The reason for pointing out this Cummings worldview is that it forms the clear focus of the third part of the 2020 Ditchley Lecture. This is pure Cummings and even the rather odd attempt to veil this fact by referring not to ‘the bubble’ but to the existence of ‘a looking glass world’ in which, ‘Government departments recruit in their own image, are influenced by the think tanks and lobbyists who breathe the same London air and are socially rooted in assumptions which are inescapably metropolitan’ does very little to disguise this fact. The problem with ‘the bubble’ is that it is rarely pricked or popped in the sense that its members are forced to question their world view, take responsibility for failure or—quite simply—deliver. And here we have a glimpse at the true essence of the depoliticised technocratic approach to governing that will later become the hallmark of the lecture. It’s not the ‘radical initiatives’ or ‘dramatic overhauls’—‘ramping-up this and rolling-out that’—which matter but ‘the boringly transformative’ (i.e. the simple act of predicting challenges and delivering solutions, nothing more, nothing less). Which brings us to the issue of range. The problem with government, it is suggested, is that its upper echelons are far too ‘reliant on those with social science qualifications’ and under-equipped when it comes to science, technology and mathematical skills. This is hardly a new issue to raise and it may well be the case that what Gove and Cummings refer to as ‘the talent pool’ needs to draw upon the insights of a wider range of scientific disciplines. And yet there is arguably a deeper critique of the social sciences that lurks within this lecture. That is a critique that obliquely appears to blame the social sciences for being somehow inauthentic—it’s members representing a sub-section of the middle-class, cosmopolitan, ‘anywheres’ who are to some extent insulated from the impacts of globalisation and who failed to predict or understand why 52% voted Leave.
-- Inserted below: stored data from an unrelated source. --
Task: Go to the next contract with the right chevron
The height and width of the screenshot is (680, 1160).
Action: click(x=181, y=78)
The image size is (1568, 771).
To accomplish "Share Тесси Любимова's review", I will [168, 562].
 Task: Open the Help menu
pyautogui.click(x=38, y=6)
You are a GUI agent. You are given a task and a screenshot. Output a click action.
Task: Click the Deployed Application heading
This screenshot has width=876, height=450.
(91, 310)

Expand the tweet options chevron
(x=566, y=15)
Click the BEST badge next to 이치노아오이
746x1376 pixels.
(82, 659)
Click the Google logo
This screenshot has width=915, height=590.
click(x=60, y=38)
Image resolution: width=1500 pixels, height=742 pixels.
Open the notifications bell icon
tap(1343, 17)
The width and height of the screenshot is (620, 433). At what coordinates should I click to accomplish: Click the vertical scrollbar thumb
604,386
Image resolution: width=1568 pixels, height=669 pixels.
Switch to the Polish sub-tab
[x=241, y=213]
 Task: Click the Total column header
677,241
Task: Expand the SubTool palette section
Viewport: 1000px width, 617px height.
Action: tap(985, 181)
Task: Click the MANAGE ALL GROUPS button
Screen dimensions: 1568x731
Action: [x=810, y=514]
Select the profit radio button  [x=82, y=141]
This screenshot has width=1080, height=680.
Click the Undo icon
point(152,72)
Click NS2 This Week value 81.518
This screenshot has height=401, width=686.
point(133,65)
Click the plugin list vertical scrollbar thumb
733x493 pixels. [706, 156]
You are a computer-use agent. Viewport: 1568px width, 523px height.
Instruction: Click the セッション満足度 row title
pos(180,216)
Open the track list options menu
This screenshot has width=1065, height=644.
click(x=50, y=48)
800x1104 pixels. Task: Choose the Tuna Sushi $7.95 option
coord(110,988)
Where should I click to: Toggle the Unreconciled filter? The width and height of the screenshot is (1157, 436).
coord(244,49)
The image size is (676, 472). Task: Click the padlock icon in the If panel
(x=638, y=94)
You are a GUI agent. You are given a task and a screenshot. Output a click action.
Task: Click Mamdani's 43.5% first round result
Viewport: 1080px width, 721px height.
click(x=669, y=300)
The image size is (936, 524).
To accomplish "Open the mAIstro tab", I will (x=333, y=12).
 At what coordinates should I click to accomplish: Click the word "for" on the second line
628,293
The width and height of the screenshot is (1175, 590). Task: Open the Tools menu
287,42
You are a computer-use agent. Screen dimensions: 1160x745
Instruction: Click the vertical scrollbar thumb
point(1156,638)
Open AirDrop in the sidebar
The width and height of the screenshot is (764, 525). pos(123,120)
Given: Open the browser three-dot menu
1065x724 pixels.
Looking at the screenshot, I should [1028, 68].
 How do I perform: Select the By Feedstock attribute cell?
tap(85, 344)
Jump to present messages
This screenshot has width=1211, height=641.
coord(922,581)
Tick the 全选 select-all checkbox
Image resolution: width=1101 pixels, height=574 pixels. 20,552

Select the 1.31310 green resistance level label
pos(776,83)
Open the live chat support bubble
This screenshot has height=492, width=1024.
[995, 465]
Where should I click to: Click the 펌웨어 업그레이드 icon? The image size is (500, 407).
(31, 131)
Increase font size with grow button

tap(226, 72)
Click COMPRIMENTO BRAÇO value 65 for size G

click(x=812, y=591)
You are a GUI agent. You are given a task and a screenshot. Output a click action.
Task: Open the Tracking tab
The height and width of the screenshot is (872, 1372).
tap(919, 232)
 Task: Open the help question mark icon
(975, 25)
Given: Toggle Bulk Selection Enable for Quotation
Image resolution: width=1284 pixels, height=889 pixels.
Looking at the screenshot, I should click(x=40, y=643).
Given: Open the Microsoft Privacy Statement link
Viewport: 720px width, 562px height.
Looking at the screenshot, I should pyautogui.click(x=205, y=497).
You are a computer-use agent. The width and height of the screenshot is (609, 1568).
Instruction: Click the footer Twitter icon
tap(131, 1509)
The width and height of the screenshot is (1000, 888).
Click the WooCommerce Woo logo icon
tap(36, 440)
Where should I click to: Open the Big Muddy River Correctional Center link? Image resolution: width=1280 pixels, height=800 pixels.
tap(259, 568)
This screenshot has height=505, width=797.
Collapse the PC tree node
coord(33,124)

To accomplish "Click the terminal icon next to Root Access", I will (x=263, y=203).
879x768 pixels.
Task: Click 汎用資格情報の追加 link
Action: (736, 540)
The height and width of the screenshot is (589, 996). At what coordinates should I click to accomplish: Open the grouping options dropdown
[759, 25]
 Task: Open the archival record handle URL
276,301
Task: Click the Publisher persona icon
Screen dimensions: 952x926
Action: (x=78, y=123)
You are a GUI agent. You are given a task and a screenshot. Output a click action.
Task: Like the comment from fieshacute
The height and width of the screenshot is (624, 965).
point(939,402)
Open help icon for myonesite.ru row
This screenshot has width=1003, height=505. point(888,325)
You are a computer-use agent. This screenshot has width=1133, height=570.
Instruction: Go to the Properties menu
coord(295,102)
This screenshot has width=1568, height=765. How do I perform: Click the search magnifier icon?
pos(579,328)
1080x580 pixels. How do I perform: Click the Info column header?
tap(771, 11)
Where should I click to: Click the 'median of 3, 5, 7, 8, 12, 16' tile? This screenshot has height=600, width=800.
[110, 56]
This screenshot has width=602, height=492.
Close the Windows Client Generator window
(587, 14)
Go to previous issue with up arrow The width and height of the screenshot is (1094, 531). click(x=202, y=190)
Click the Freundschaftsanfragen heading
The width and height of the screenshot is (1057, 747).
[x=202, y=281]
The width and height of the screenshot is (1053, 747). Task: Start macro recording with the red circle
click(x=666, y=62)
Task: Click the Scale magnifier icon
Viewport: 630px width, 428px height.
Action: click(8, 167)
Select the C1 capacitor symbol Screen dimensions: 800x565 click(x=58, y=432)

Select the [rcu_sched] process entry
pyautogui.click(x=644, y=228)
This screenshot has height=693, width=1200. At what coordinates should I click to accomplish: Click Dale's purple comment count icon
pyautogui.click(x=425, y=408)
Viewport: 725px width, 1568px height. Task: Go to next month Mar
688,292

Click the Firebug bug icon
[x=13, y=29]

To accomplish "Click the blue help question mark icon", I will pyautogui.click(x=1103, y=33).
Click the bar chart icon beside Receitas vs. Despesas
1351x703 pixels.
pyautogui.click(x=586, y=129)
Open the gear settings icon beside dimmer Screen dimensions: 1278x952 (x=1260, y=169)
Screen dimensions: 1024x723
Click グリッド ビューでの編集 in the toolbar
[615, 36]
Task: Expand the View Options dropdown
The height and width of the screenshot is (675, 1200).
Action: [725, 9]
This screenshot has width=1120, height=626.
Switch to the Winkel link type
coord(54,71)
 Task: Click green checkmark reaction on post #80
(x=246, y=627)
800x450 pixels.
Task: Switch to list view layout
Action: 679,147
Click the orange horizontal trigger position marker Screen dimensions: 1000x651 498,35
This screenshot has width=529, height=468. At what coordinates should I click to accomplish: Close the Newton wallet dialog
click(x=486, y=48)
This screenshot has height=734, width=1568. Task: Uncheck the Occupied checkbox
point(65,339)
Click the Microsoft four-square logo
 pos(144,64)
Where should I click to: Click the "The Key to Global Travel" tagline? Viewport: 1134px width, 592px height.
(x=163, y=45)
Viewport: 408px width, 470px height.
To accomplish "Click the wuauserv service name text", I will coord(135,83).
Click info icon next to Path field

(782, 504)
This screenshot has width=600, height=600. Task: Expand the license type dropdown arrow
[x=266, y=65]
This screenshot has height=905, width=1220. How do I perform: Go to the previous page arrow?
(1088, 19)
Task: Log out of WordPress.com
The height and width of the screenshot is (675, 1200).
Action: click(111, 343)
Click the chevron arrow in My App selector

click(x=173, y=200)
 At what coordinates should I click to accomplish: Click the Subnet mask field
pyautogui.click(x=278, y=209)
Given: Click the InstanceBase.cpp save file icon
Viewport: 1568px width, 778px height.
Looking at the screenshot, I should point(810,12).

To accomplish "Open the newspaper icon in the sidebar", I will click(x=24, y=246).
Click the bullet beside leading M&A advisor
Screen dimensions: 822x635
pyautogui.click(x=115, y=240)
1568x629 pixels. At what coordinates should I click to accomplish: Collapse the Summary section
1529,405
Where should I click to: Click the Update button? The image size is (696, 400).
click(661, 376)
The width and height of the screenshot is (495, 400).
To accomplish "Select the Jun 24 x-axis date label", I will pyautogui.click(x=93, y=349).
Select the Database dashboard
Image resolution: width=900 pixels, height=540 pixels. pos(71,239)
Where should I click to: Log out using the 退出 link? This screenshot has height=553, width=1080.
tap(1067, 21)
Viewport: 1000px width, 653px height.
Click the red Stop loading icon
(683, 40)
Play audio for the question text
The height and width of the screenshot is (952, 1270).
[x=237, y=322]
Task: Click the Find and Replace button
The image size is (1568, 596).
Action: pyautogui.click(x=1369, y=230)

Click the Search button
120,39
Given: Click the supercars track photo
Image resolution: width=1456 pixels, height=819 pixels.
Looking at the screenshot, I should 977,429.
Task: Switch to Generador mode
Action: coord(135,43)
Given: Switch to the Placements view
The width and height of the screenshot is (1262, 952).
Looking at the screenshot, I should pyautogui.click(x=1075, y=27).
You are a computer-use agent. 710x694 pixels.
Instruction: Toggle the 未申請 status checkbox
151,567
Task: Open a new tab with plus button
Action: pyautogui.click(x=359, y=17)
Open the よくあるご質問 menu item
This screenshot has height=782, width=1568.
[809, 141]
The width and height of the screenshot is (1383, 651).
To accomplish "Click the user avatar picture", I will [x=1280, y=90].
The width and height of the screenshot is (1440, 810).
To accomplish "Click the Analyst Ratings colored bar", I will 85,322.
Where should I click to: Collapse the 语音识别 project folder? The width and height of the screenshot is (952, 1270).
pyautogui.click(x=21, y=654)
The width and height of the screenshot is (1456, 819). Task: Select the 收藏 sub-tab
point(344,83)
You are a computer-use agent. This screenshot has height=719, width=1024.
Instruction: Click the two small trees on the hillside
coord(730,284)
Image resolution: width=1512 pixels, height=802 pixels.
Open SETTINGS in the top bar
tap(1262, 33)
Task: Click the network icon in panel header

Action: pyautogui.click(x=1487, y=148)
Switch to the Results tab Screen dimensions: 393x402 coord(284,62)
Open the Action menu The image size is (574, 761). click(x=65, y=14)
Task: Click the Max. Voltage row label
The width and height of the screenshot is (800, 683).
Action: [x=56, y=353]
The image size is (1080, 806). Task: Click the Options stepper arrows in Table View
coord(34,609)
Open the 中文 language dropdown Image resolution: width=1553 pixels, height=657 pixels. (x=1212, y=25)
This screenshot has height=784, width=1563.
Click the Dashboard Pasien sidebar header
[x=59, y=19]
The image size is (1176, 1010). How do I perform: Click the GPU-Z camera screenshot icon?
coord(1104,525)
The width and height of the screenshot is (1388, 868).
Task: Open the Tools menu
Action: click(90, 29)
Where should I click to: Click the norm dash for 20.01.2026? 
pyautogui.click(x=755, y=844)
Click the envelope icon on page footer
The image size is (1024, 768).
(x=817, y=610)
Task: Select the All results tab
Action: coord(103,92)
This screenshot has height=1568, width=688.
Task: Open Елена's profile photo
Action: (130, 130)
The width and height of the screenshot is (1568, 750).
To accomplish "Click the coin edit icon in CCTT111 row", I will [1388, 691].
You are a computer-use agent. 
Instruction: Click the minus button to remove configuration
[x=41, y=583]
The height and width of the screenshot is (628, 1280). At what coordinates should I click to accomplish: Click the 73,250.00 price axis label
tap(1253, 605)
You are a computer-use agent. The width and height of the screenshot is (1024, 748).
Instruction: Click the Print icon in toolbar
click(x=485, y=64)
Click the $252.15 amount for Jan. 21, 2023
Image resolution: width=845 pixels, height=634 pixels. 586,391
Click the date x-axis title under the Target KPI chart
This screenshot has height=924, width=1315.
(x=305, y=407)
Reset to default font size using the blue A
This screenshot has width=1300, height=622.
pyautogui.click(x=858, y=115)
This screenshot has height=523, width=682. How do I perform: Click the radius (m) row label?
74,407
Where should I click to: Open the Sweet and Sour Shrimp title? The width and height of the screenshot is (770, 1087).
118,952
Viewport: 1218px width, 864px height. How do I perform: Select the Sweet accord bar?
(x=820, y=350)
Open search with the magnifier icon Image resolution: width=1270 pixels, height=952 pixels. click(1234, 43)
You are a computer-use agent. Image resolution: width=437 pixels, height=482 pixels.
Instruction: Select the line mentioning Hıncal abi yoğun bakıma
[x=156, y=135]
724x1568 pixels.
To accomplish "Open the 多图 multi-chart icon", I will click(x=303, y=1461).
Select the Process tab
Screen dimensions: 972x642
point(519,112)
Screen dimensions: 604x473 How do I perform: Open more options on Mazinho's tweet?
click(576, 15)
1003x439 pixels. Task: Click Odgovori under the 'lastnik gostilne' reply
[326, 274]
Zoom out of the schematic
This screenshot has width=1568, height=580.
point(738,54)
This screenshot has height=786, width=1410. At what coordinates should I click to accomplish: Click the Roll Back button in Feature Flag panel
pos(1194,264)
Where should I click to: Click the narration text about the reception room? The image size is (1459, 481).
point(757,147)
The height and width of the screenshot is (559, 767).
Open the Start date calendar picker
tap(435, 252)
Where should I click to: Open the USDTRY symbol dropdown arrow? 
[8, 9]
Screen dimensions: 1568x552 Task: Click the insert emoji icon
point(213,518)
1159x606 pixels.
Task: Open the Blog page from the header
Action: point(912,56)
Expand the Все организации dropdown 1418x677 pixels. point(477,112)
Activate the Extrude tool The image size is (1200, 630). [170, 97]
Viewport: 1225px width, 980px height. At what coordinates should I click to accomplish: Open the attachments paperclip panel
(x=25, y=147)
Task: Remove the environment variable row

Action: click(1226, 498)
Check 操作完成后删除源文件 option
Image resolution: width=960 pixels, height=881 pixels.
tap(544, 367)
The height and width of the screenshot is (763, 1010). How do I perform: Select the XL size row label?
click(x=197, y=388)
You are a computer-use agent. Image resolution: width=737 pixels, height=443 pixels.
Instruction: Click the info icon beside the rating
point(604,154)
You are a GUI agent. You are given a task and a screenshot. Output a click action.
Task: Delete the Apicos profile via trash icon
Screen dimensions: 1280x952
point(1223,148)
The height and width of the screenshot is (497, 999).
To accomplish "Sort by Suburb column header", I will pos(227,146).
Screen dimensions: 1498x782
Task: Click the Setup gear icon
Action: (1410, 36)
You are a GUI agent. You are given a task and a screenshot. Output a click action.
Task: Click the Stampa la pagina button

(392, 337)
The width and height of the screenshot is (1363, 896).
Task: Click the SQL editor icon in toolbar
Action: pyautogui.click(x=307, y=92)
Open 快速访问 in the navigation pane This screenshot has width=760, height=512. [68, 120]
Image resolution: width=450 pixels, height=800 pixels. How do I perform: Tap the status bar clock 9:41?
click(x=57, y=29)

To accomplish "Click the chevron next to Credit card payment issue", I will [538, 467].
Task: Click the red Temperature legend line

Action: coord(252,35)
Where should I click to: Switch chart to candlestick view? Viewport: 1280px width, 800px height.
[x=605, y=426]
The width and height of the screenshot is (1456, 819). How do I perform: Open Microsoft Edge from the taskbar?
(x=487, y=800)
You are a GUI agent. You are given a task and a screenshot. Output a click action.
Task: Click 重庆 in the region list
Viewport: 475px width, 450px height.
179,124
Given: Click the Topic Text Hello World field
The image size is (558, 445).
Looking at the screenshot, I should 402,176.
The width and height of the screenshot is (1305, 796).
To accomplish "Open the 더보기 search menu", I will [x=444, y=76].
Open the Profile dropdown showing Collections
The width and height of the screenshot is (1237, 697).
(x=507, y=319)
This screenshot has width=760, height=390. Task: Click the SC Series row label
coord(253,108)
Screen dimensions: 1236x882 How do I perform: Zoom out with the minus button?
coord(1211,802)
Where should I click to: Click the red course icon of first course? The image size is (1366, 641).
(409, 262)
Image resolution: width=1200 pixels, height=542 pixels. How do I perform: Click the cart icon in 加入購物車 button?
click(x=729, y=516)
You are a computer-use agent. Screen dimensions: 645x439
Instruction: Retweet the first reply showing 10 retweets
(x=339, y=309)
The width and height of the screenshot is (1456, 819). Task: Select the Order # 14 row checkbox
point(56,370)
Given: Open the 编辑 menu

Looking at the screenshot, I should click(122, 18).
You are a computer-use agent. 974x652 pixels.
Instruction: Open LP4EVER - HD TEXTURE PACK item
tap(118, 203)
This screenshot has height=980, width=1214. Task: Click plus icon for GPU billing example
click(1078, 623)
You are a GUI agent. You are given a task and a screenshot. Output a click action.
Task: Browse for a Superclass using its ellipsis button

Cummings is typically blunt: ‘The study of management, like politics, is not a field with genuine expertise’, he blogged in March 2019 ‘[L]ike other social sciences there is widespread ‘cargo cult science’, fads and charlatans drowning out core lessons’ (Cummings 2019). And the ‘core lesson’ is set out as follows:

‘In the 2016 referendum those who had been too often forgotten asked to be remembered’, Gove and Cummings note as part of a broader argument about the need to ask ‘how can we be less anywhere and more somewhere’? David Goodhart’s 2017 book, ‘The Road to Somewhere’ is therefore presented as the literary touchstone of the embryonic project but what this lacks is an understanding of the importance of range (to use the title of David Epstein’s 2019 book on the topic.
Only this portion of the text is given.